JOB: Write out the lines below without any change, leaving out the pictures.

====== RAW DATA ======

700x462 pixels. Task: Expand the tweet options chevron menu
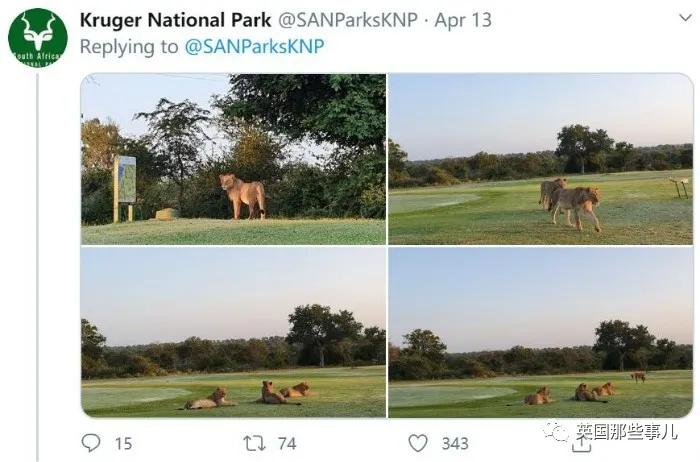pos(685,18)
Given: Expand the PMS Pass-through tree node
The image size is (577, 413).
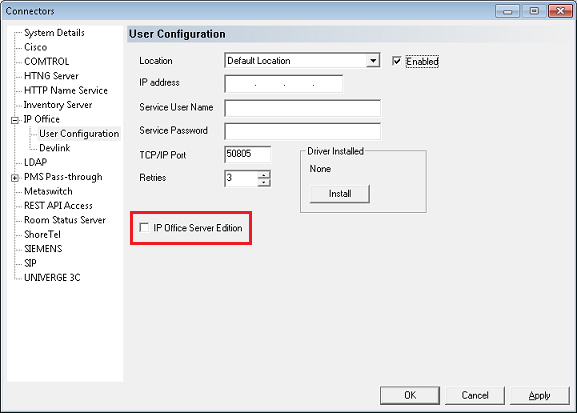Looking at the screenshot, I should click(x=15, y=178).
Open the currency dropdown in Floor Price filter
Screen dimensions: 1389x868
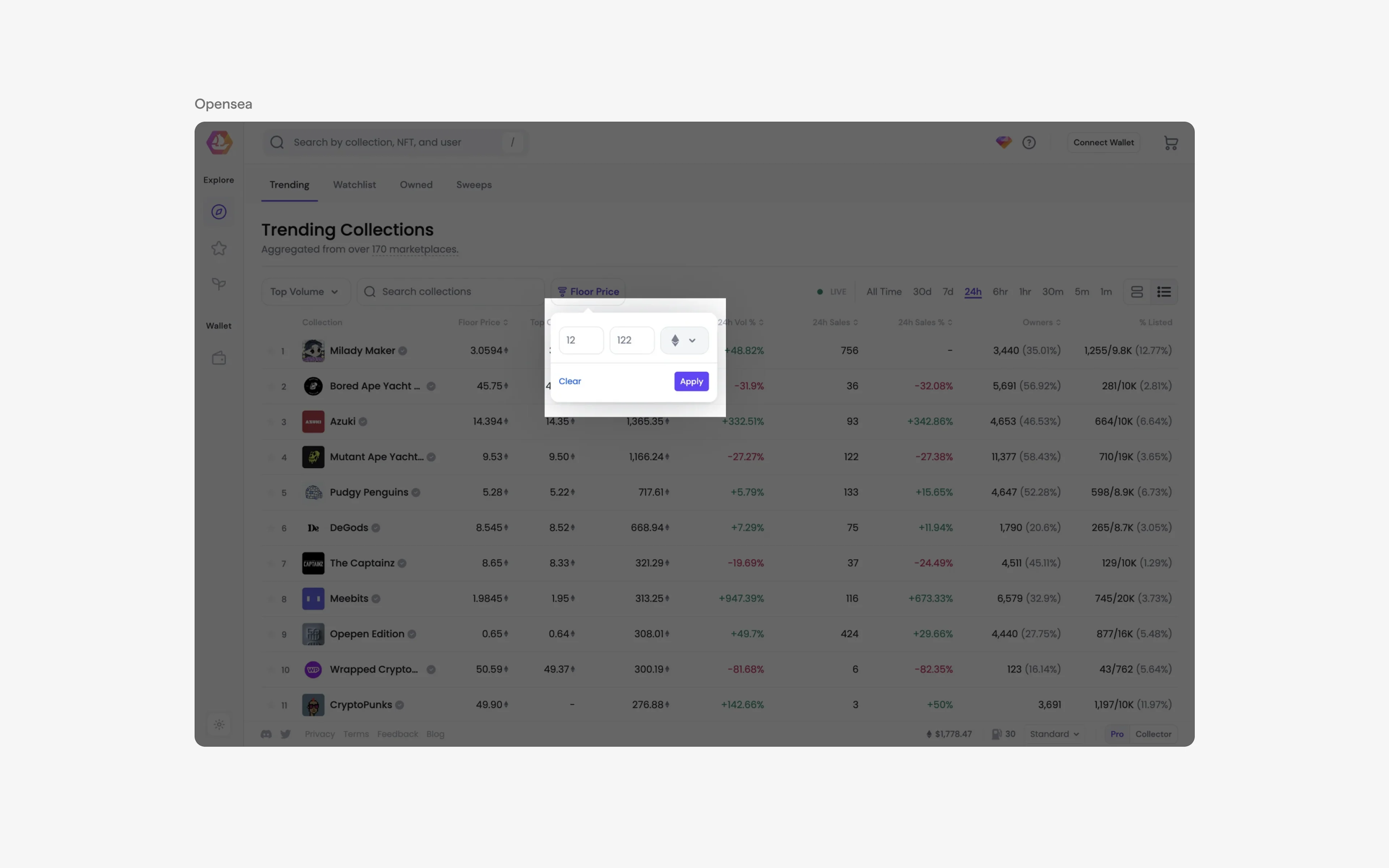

======

FULL SOLUTION:
700x462 pixels. Task: Expand the tweet options chevron menu
pos(685,18)
Given: Expand the PMS Pass-through tree node
The image size is (577, 413).
Looking at the screenshot, I should click(x=15, y=178).
Open the currency dropdown in Floor Price filter
Screen dimensions: 1389x868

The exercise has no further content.